| Exercise description |
Count the lines in the items below that contain the word "Instruction". Reply with the number alone.

### Data provided ###

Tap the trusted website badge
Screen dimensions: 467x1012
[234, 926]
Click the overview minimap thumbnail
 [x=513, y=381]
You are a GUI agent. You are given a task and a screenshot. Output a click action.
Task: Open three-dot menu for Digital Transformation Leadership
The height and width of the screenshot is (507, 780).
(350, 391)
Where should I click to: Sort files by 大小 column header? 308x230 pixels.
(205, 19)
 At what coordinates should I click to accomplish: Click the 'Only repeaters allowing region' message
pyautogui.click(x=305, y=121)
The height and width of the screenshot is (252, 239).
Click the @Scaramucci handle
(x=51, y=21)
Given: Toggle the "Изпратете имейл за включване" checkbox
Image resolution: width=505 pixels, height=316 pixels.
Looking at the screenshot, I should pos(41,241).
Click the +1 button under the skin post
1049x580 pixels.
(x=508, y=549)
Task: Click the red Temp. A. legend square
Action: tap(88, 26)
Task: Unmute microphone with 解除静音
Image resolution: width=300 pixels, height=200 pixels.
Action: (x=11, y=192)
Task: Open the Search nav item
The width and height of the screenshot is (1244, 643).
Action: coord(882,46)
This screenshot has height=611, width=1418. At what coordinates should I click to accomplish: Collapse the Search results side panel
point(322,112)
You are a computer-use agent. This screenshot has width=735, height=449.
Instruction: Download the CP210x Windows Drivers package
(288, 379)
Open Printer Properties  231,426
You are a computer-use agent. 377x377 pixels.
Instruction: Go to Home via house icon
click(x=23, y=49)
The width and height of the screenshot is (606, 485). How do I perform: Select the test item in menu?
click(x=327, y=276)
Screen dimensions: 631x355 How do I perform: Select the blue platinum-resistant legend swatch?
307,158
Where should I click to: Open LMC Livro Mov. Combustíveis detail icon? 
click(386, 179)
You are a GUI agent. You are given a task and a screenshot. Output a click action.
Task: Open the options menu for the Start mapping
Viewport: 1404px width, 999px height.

###

| Answer to the task |
2